*** SOURCE DATA Section Begins ***

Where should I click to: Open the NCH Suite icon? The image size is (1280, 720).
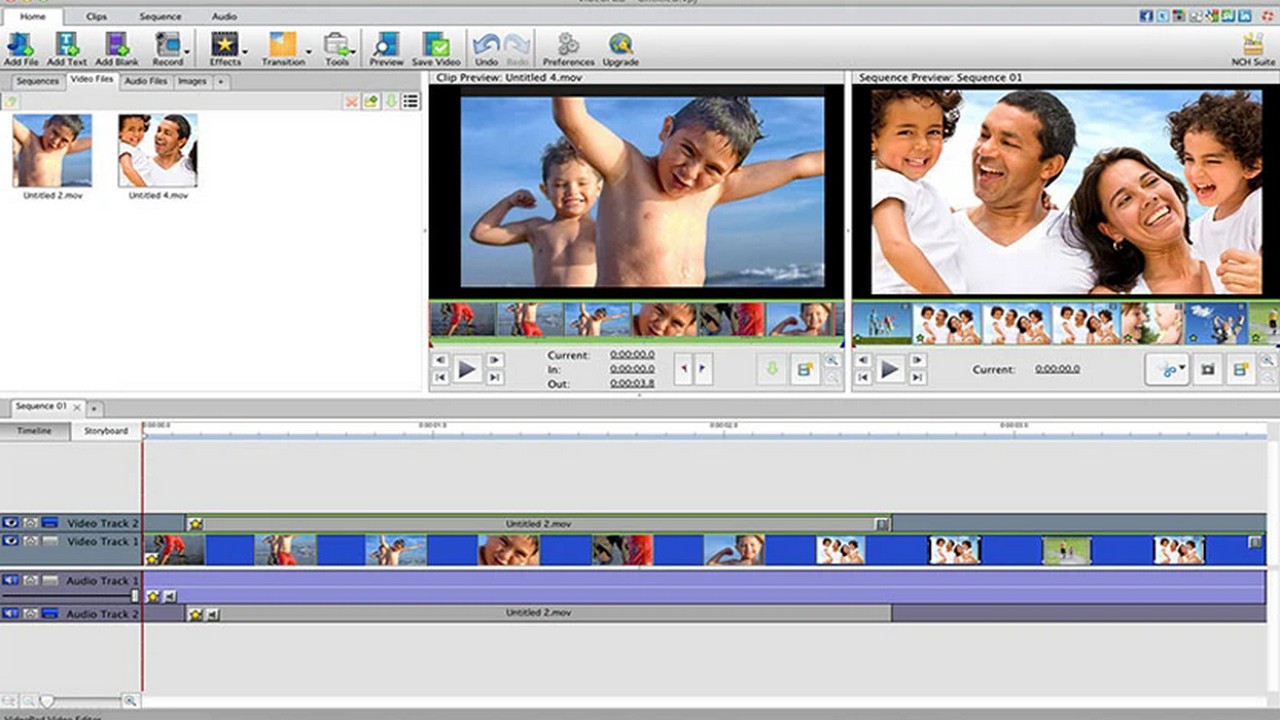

*** SOURCE DATA Section Ends ***
*** SOURCE DATA Section Begins ***

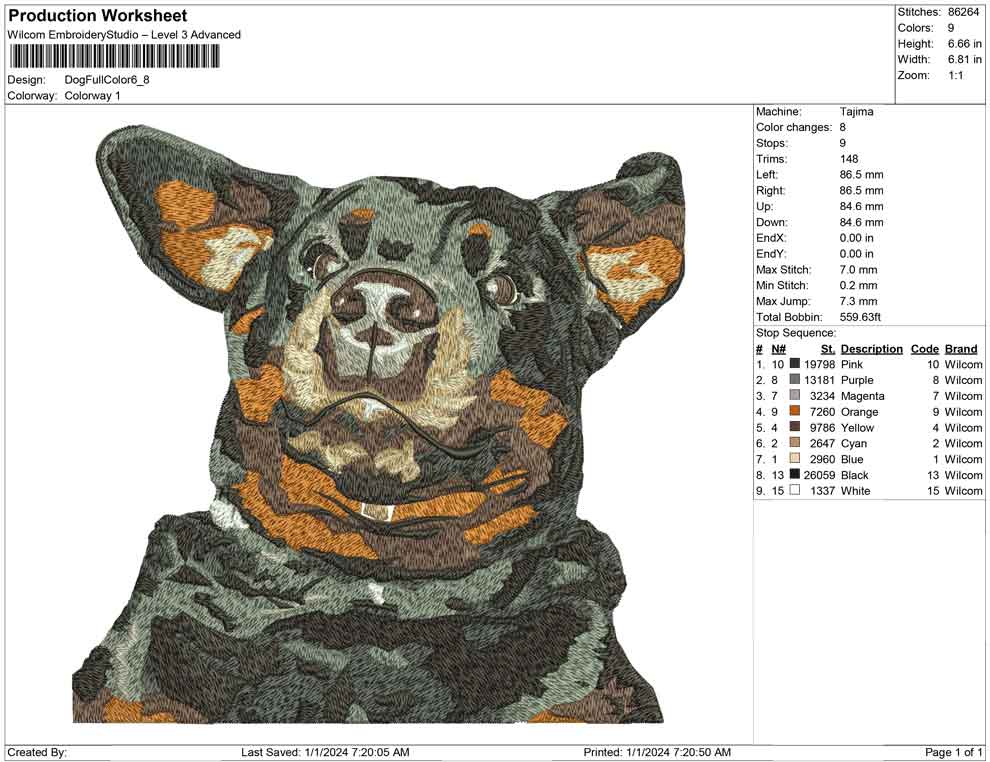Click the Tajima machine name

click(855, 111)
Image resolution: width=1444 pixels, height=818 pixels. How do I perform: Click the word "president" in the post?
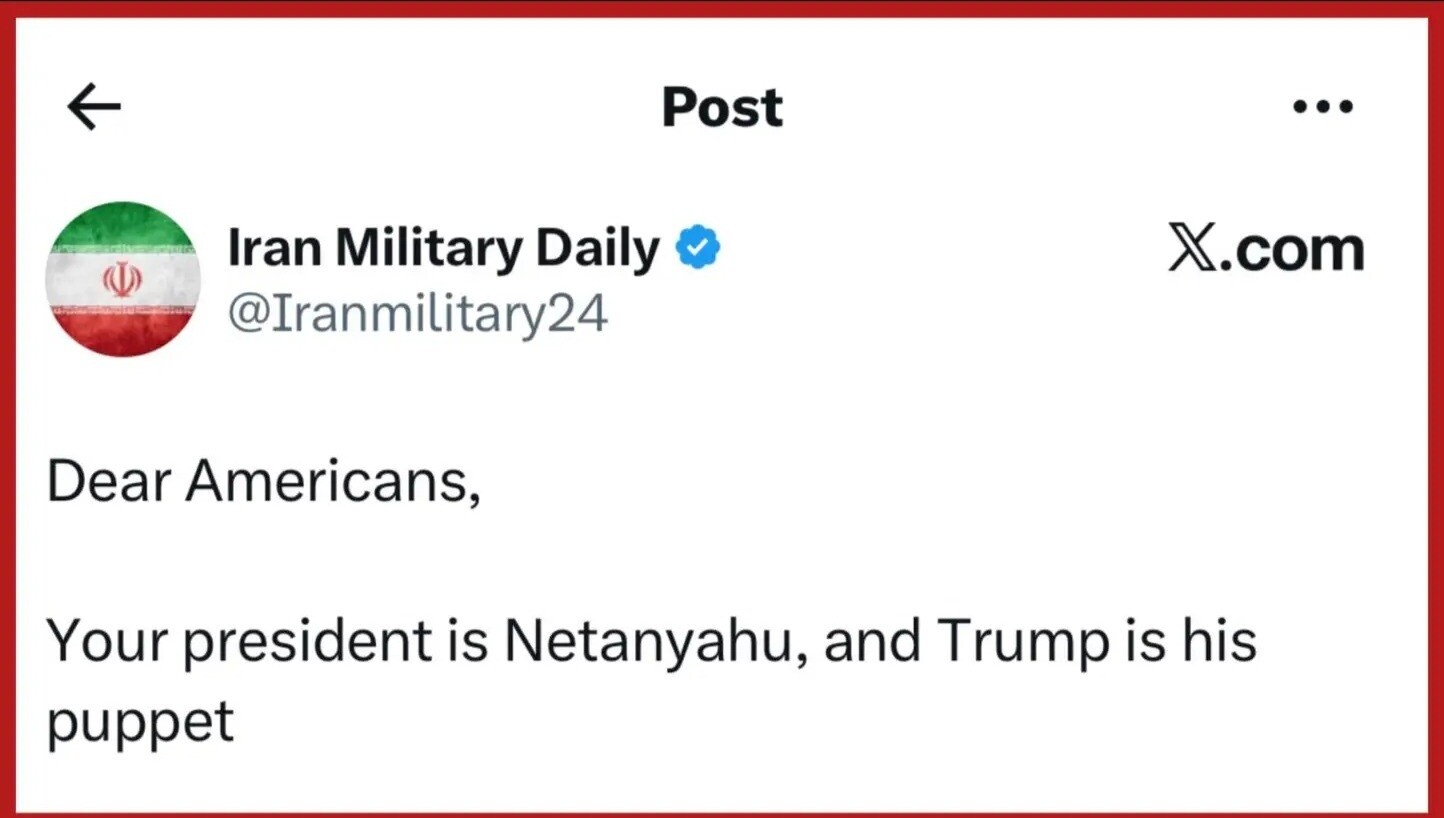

*** SOURCE DATA Section Ends ***
*** SOURCE DATA Section Begins ***

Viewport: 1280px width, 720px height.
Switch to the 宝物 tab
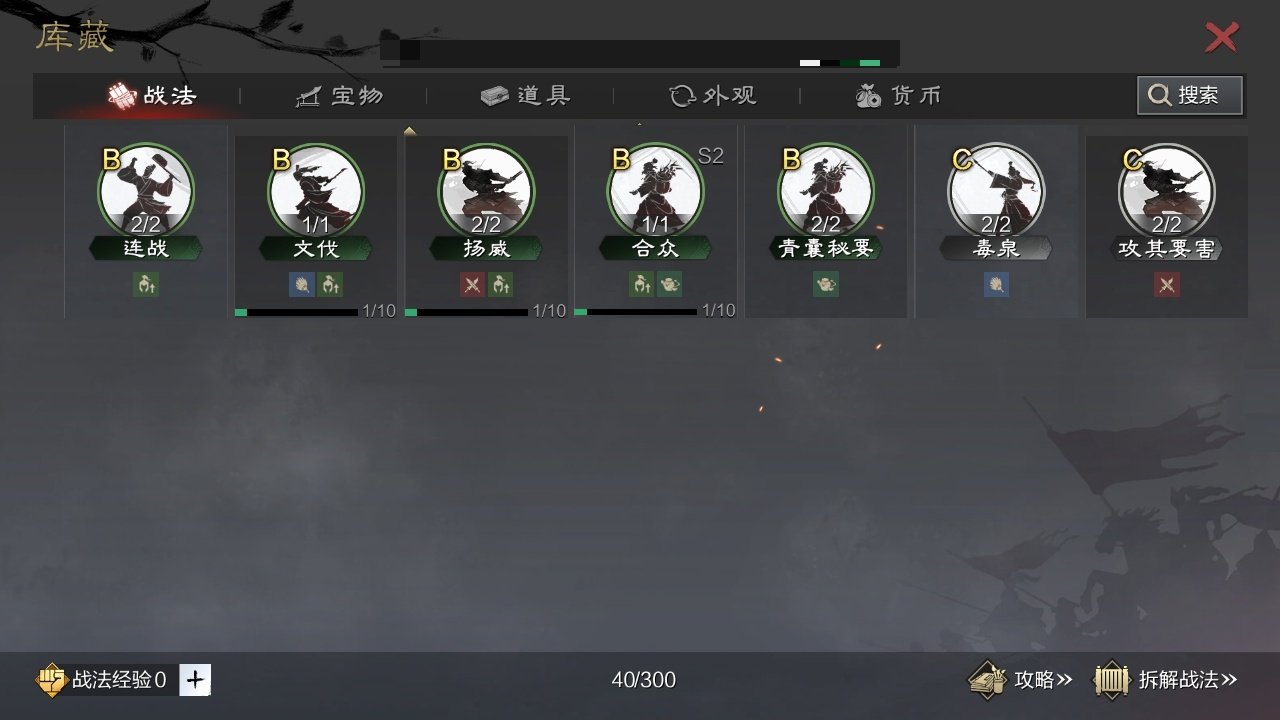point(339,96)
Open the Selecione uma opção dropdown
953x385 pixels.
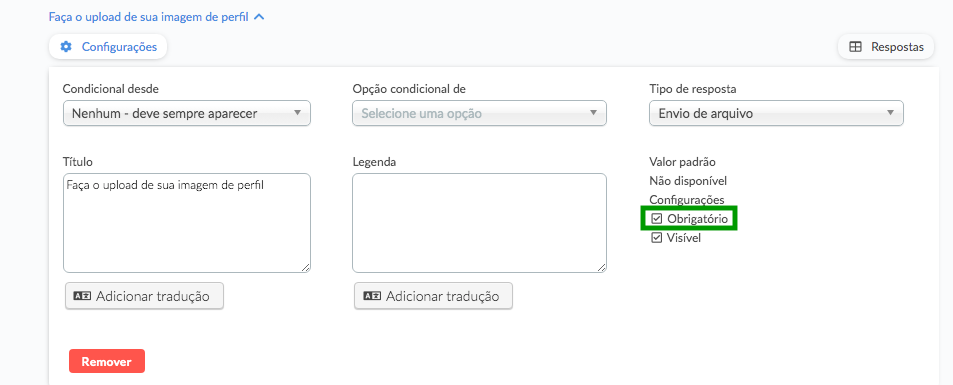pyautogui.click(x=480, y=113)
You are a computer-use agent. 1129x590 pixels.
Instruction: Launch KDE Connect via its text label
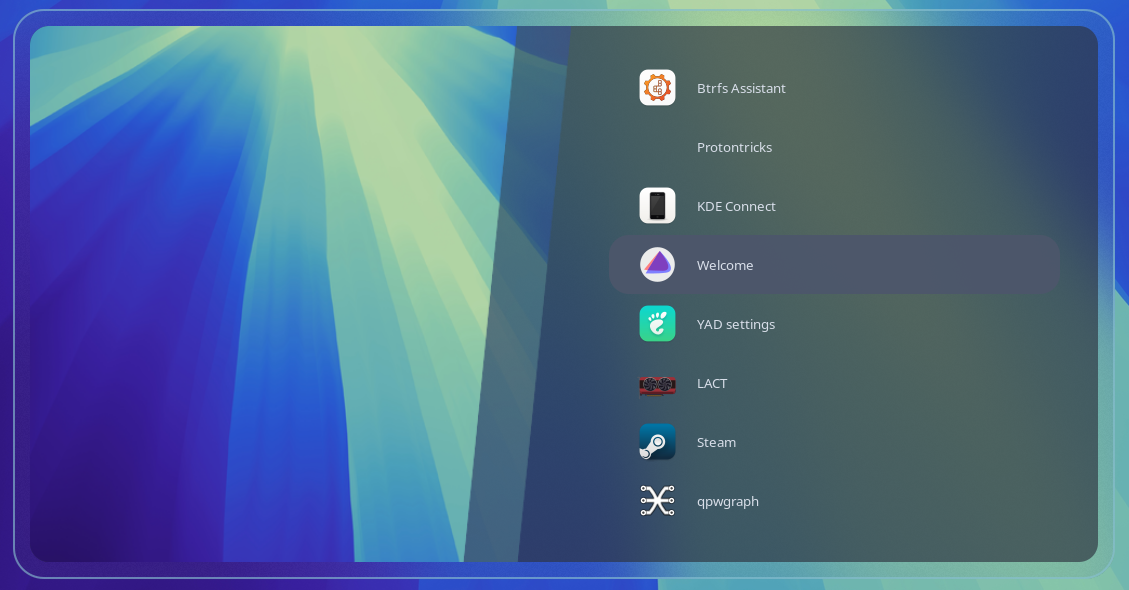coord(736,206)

*** SOURCE DATA Section Ends ***

(TASK BRIEF): Write out every line of the data that holds the word "width".

(RESPONSE FOR THIS EXERCISE):
Image resolution: width=1444 pixels, height=818 pixels. How do I perform: Click the word "president" in the post?
Viewport: 1280px width, 720px height.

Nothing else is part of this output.